DATA UNDER STUDY START

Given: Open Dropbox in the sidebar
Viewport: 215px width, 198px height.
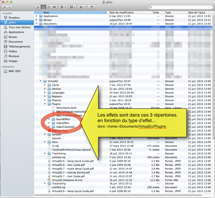Looking at the screenshot, I should 14,18.
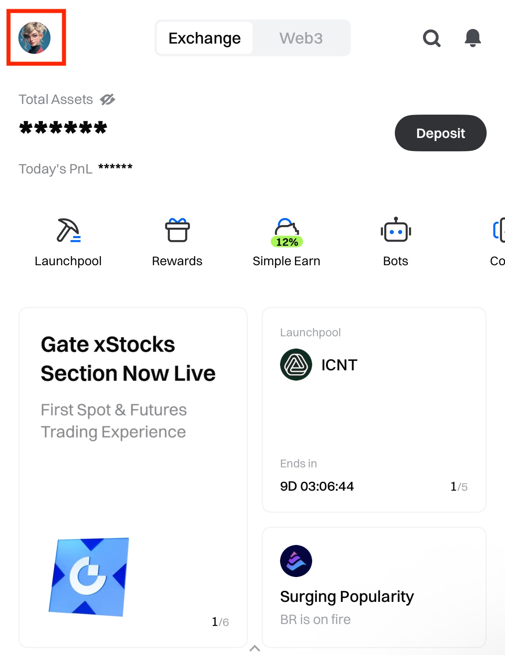The height and width of the screenshot is (655, 505).
Task: Open Launchpool pickaxe icon
Action: 68,230
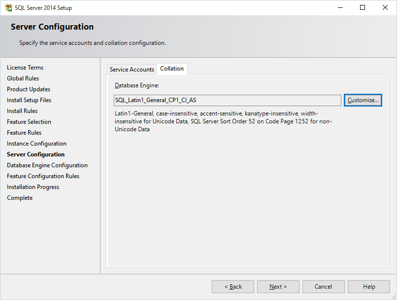
Task: Proceed with the Next > button
Action: click(x=278, y=287)
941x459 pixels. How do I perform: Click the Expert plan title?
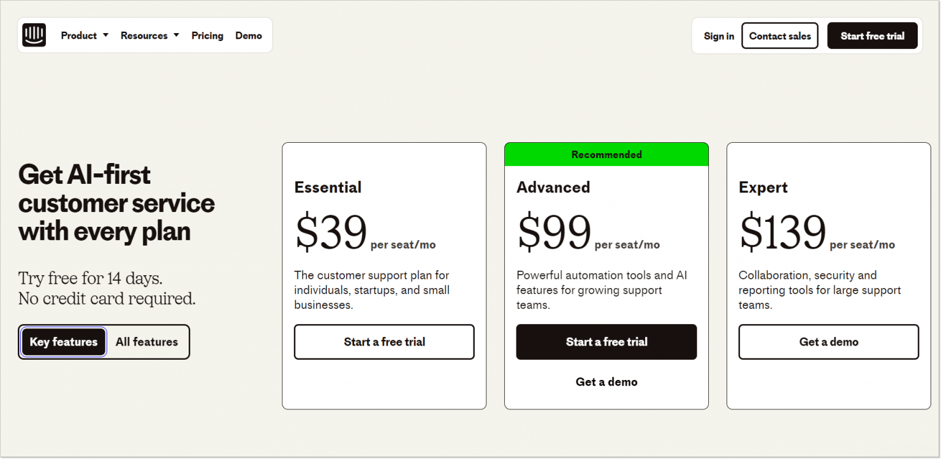[x=763, y=188]
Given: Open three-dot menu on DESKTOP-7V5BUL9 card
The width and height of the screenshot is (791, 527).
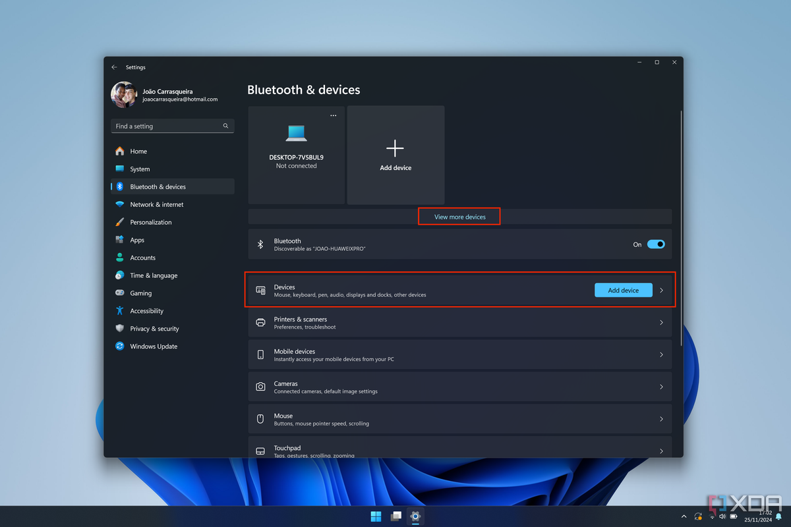Looking at the screenshot, I should [x=333, y=115].
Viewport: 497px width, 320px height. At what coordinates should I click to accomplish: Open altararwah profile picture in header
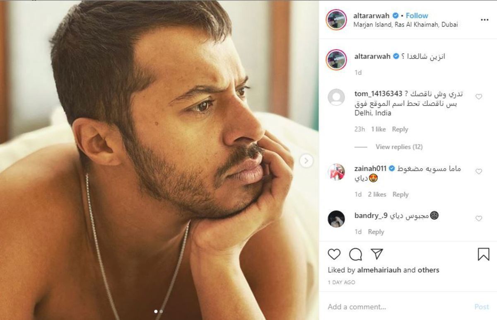pos(336,19)
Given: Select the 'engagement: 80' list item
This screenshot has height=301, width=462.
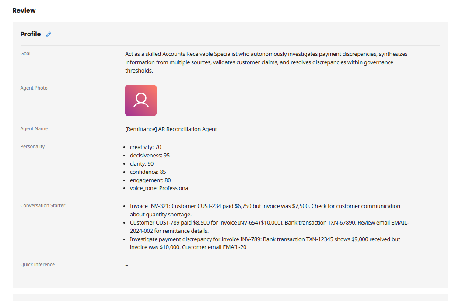Looking at the screenshot, I should point(150,180).
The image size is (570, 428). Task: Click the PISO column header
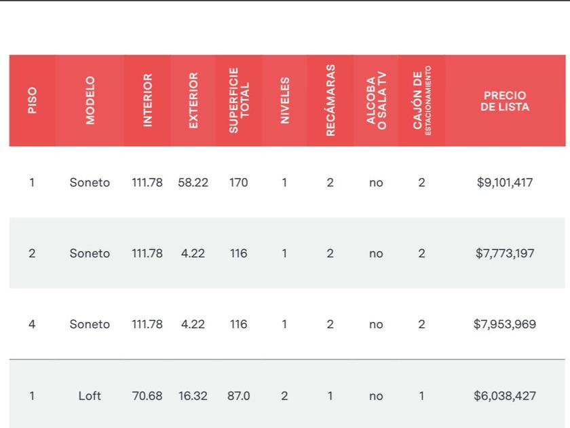[x=33, y=101]
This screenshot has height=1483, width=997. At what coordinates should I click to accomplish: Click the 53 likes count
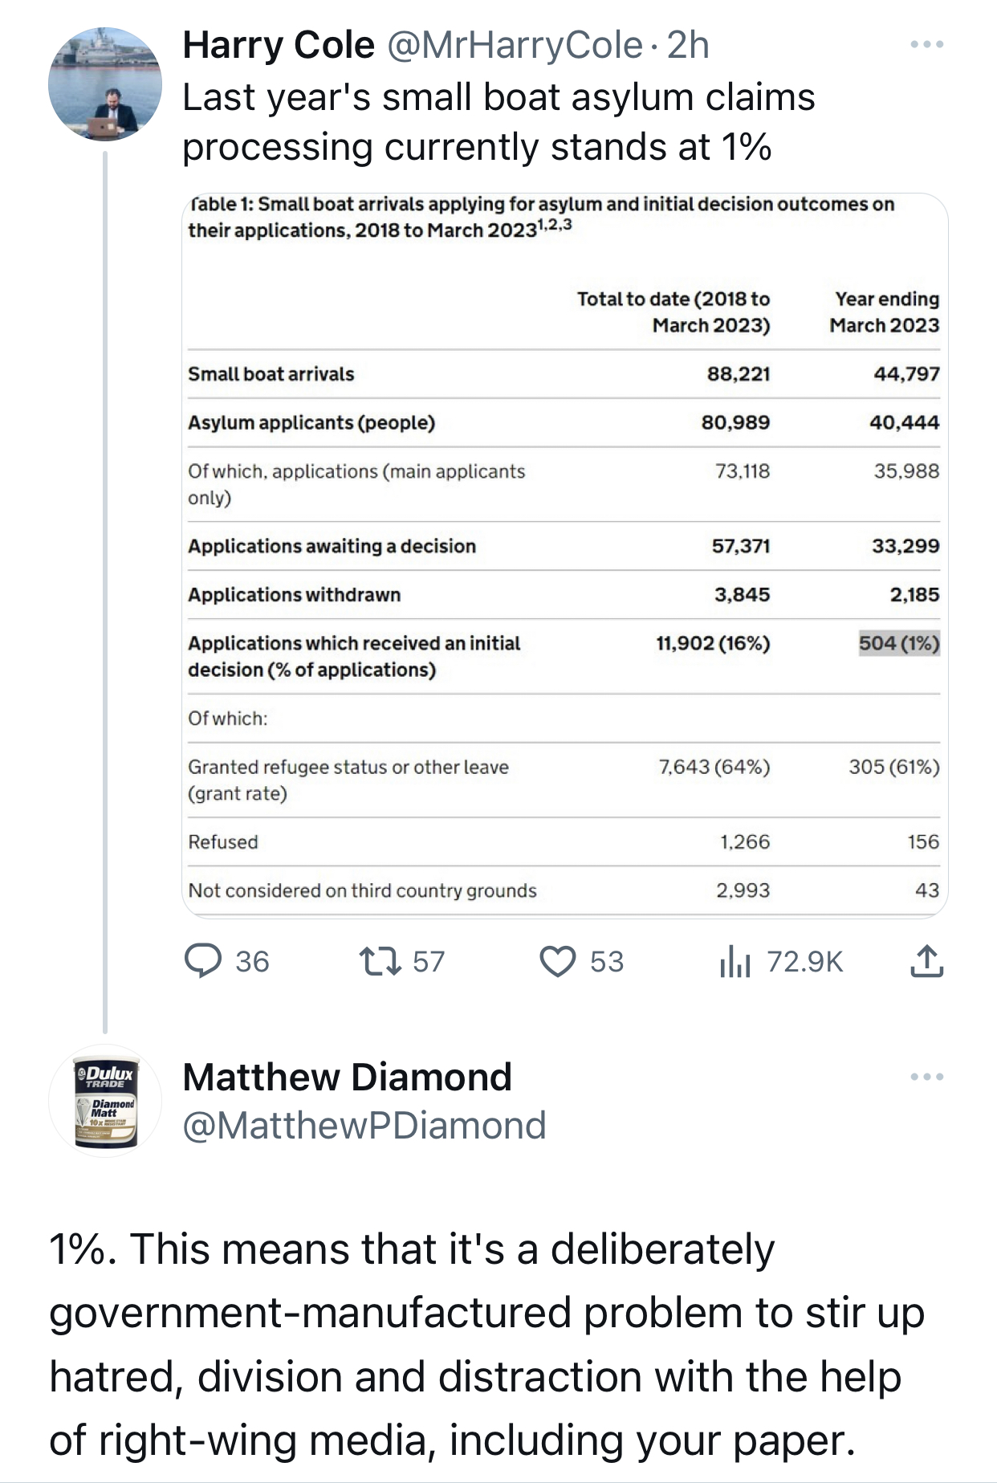(x=606, y=961)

DATA UNDER STUDY END

■ **EXERCISE BRIEF**
Whenever "Given" occurs in a line above, copy that line.

■ **RESULT BELOW**
Given: Open Dropbox in the sidebar
Given: Open three-dot menu on DESKTOP-7V5BUL9 card
Given: Select the 'engagement: 80' list item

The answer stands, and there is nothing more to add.